• EXERCISE DETAILS: Transcribe the data exactly, pictures excluded.

• STORED DATA:
__________________________________________________

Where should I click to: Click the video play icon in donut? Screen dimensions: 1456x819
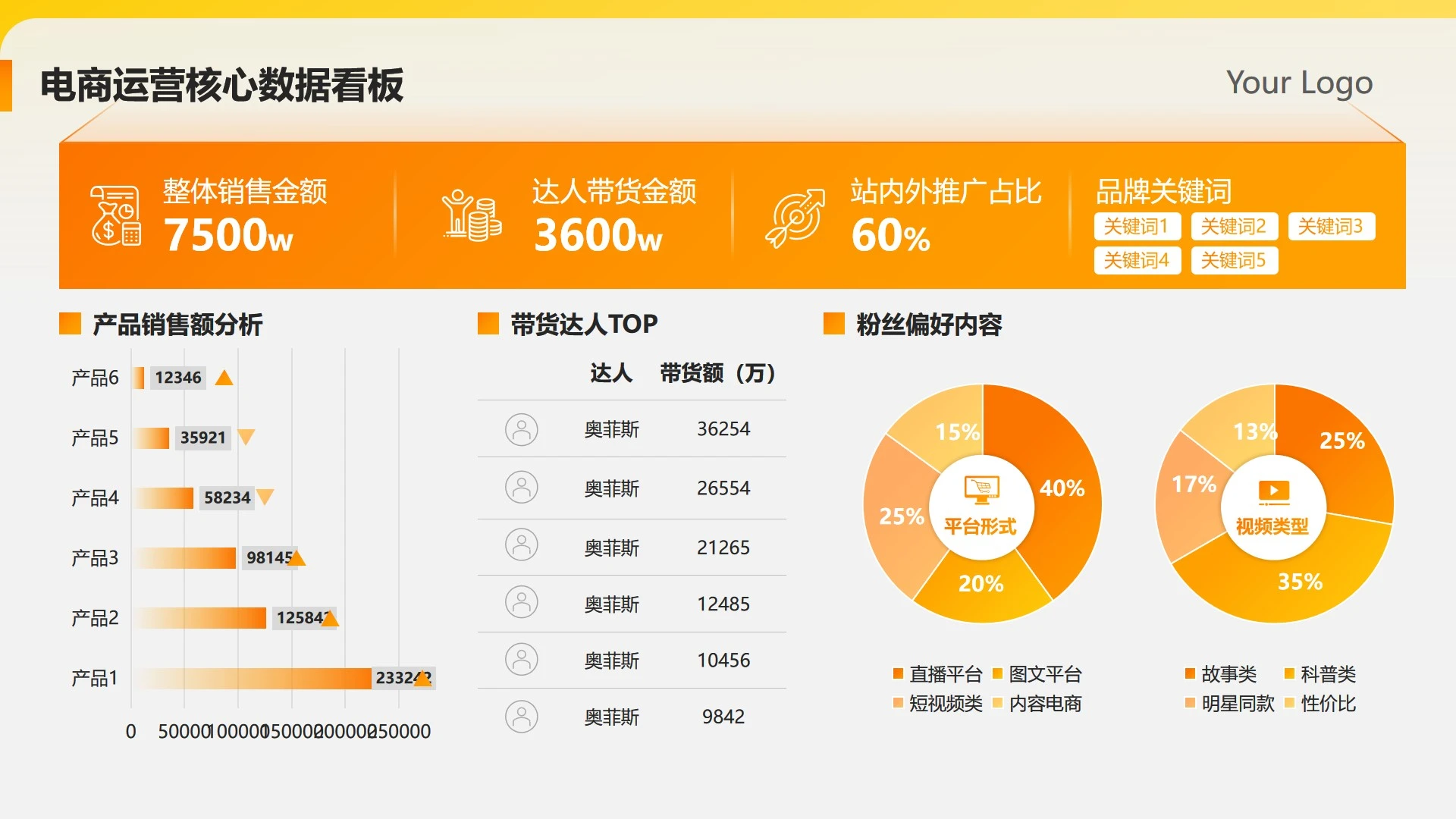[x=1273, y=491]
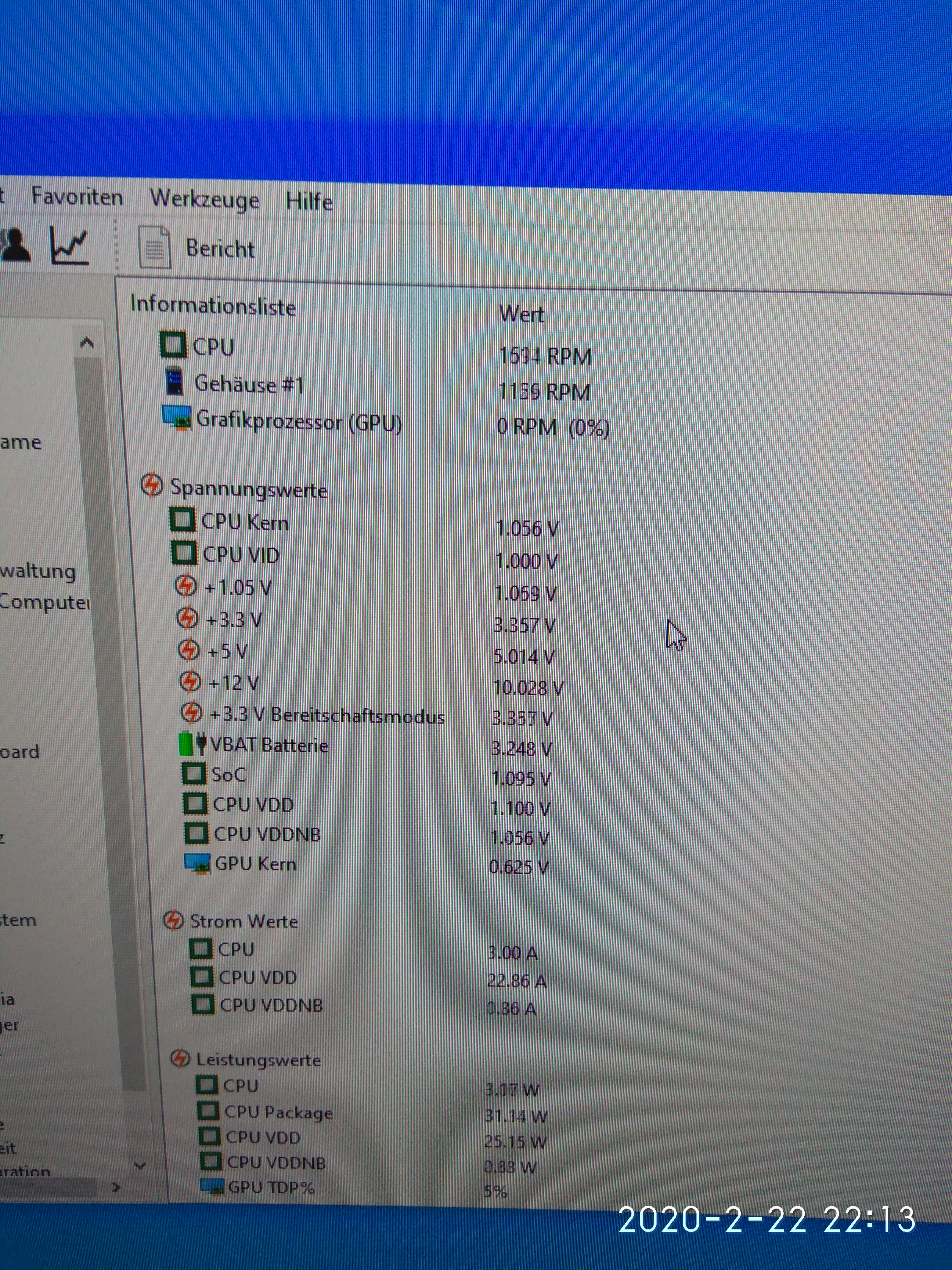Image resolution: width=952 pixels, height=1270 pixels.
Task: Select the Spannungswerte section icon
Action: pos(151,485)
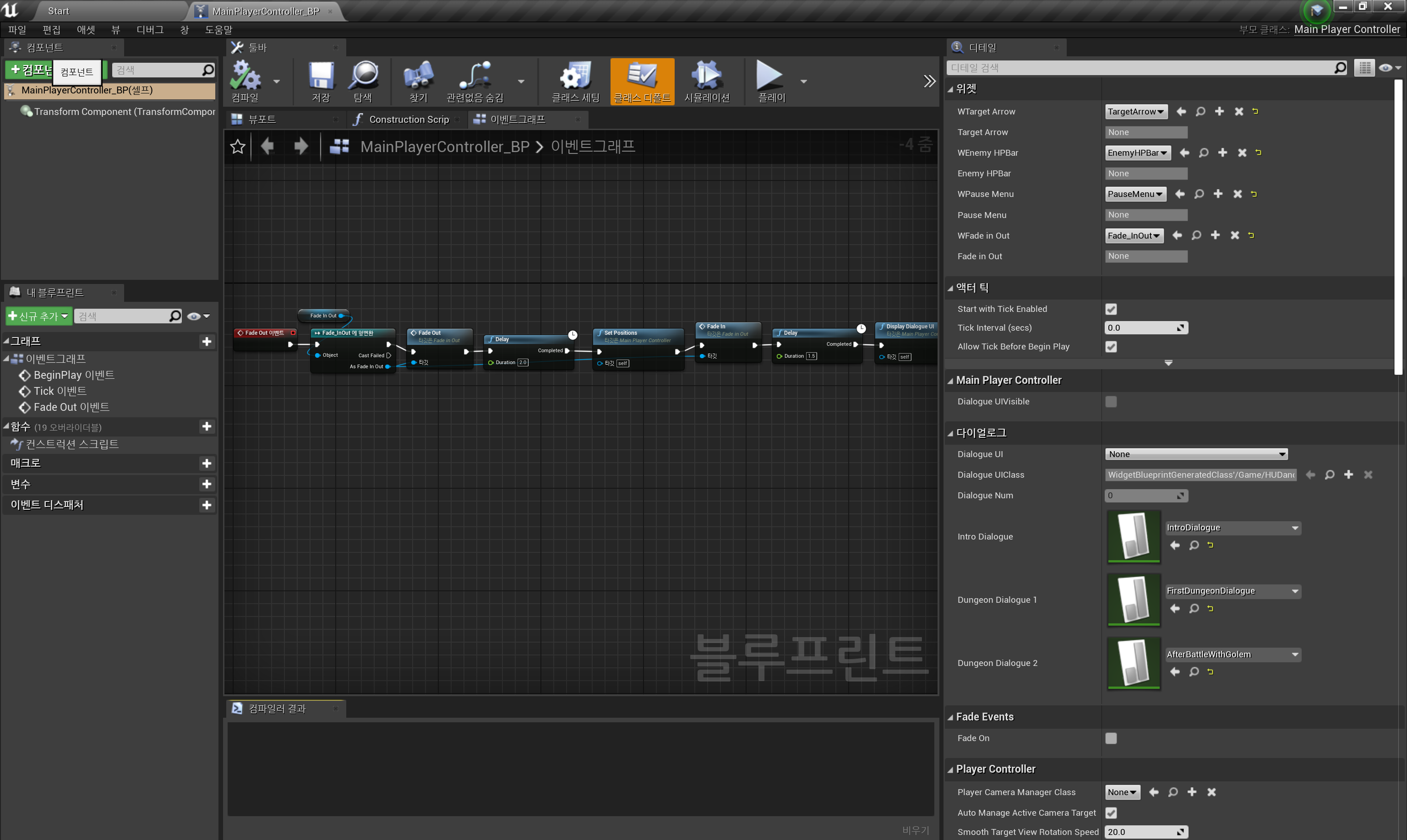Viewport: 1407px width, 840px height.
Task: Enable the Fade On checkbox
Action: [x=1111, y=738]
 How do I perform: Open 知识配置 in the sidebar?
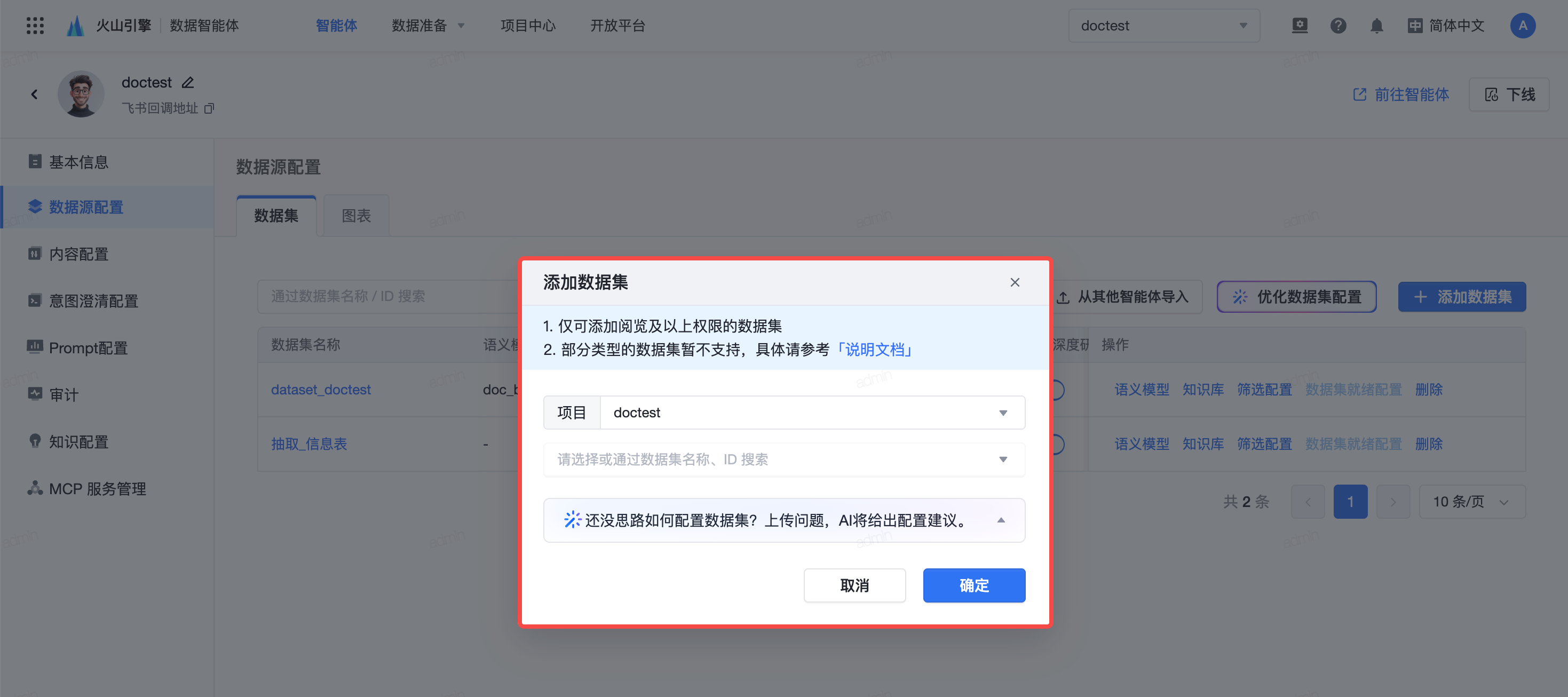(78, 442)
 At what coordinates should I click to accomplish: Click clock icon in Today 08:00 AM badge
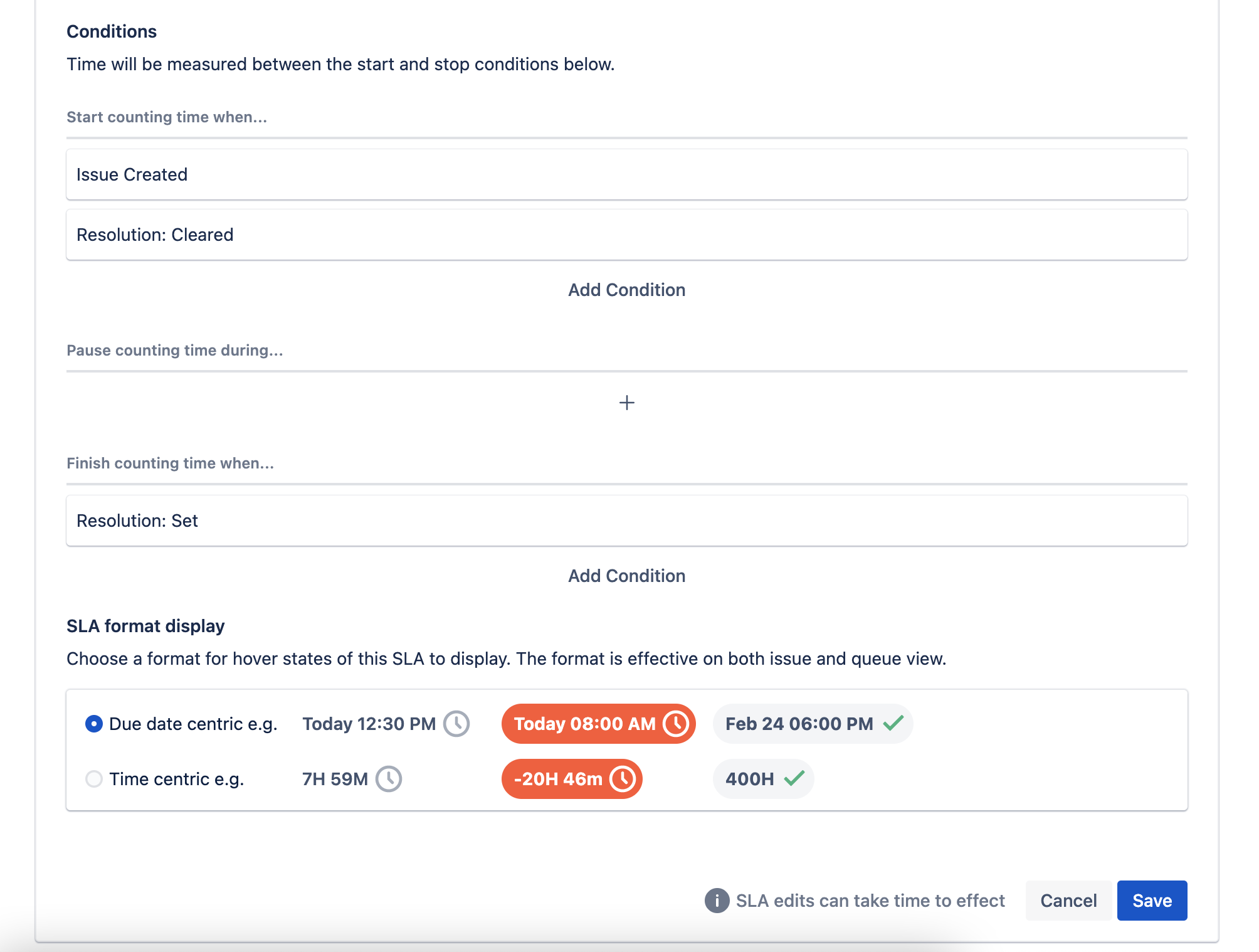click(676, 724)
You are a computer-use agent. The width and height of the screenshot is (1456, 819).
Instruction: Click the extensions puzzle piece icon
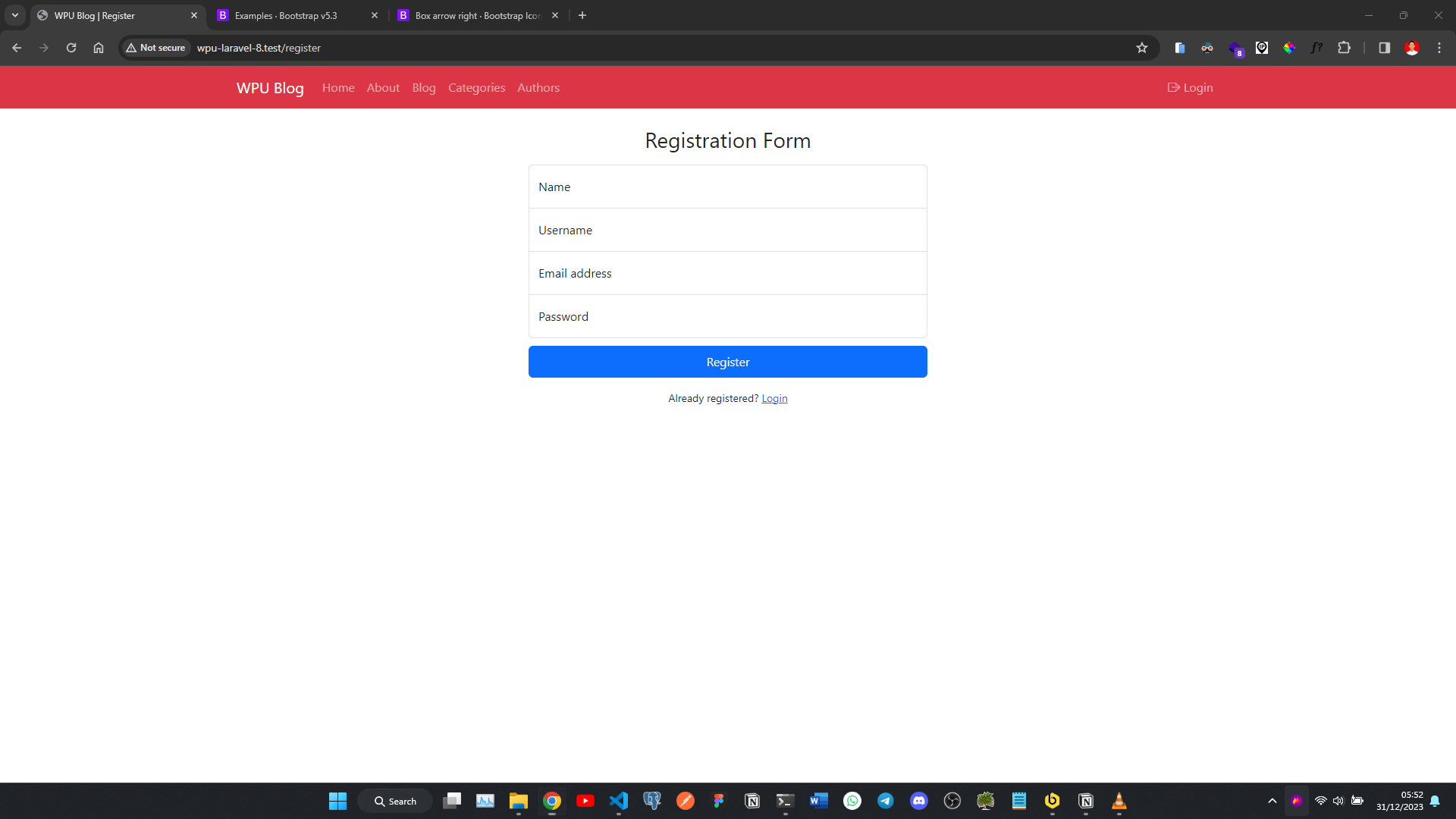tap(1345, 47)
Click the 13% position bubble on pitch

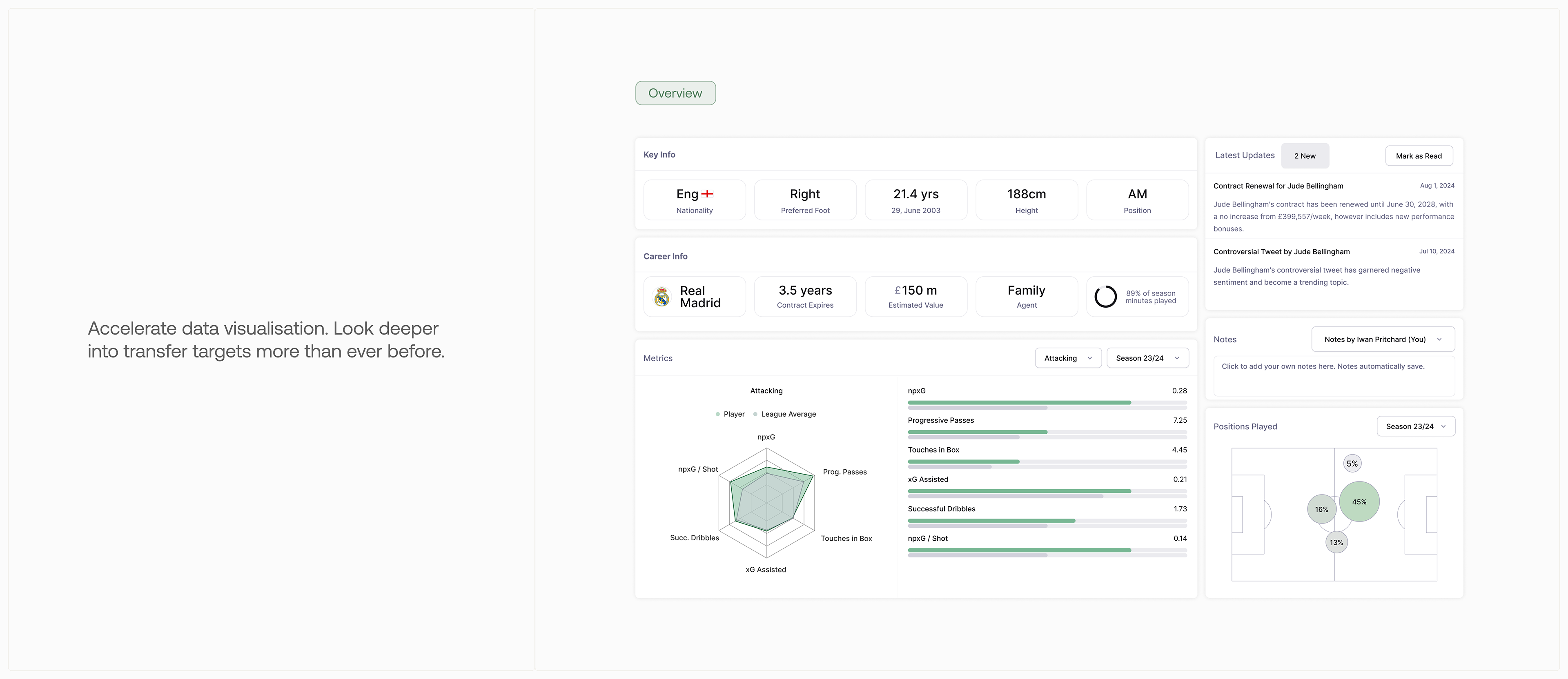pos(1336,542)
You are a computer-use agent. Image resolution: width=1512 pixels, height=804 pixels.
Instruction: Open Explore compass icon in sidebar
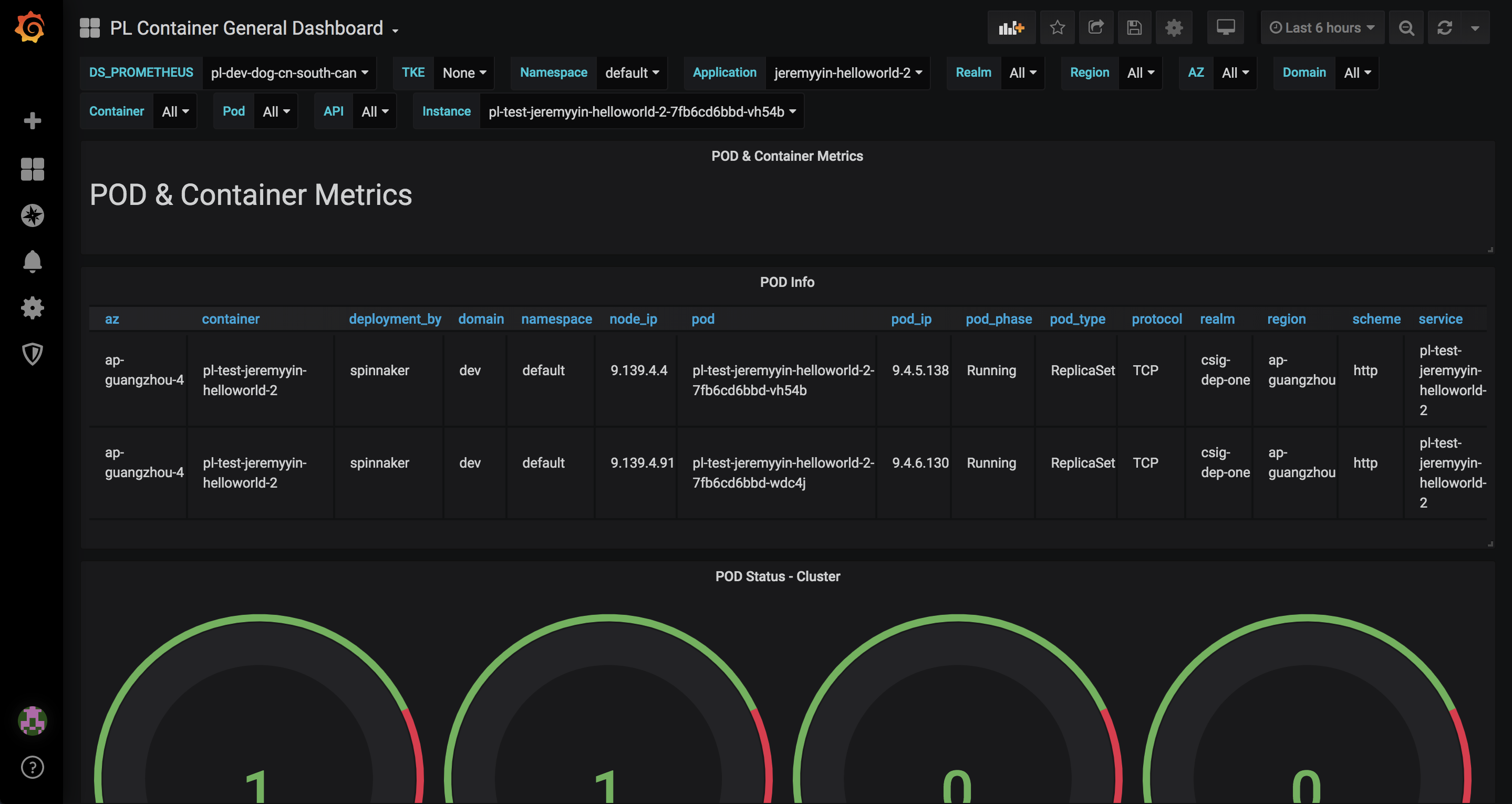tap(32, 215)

__________________________________________________

• ANSWER SECTION:
Where should I click to: Click the video play icon in donut? Screen dimensions: 1456x819
[x=1273, y=491]
Image resolution: width=952 pixels, height=1270 pixels.
Task: Select the Spannungswerte section icon
Action: pos(151,485)
Viewport: 1407px width, 840px height.
Task: Enable the Fade On checkbox
Action: [x=1111, y=738]
 How do I perform: Open 知识配置 in the sidebar?
(78, 442)
 At what coordinates should I click to accomplish: Click clock icon in Today 08:00 AM badge
click(676, 724)
You are a computer-use agent. The width and height of the screenshot is (1456, 819).
Instruction: Click the extensions puzzle piece icon
tap(1345, 47)
Click the 13% position bubble on pitch

pos(1336,542)
You are a computer-use agent. Image resolution: width=1512 pixels, height=804 pixels.
Instruction: Open Explore compass icon in sidebar
tap(32, 215)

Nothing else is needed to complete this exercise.